▸ EXERCISE DATA:
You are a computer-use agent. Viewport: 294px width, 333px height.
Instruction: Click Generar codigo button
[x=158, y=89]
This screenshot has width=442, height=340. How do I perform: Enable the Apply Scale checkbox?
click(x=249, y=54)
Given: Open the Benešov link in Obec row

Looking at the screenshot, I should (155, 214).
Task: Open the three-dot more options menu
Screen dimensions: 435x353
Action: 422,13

--

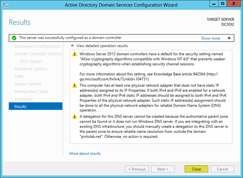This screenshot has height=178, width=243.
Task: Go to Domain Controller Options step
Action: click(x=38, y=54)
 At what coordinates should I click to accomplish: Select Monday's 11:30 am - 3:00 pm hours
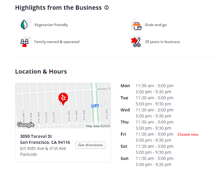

...

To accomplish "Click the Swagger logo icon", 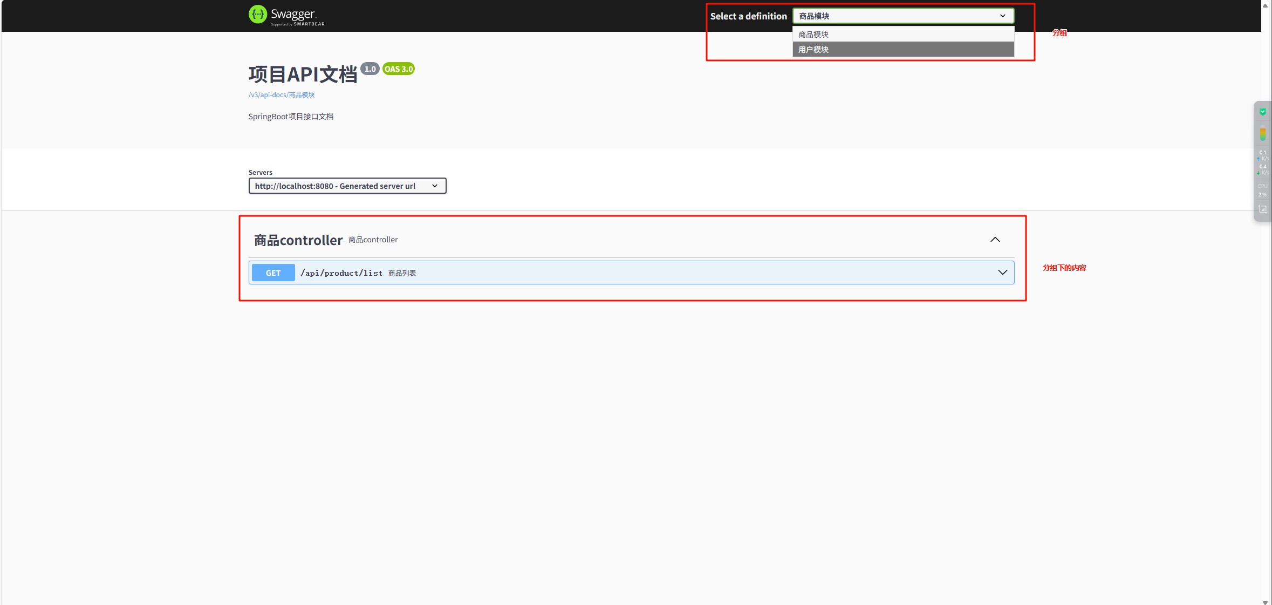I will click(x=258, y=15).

▸ TASK GOAL: Reproduce the lines from the line with "Given: Open the Benešov link in Obec row" to the line with "Action: 422,13", keeping every character unchanged.

▸ ANSWER FOR THE TASK:
Given: Open the Benešov link in Obec row

Looking at the screenshot, I should (155, 214).
Task: Open the three-dot more options menu
Screen dimensions: 435x353
Action: 422,13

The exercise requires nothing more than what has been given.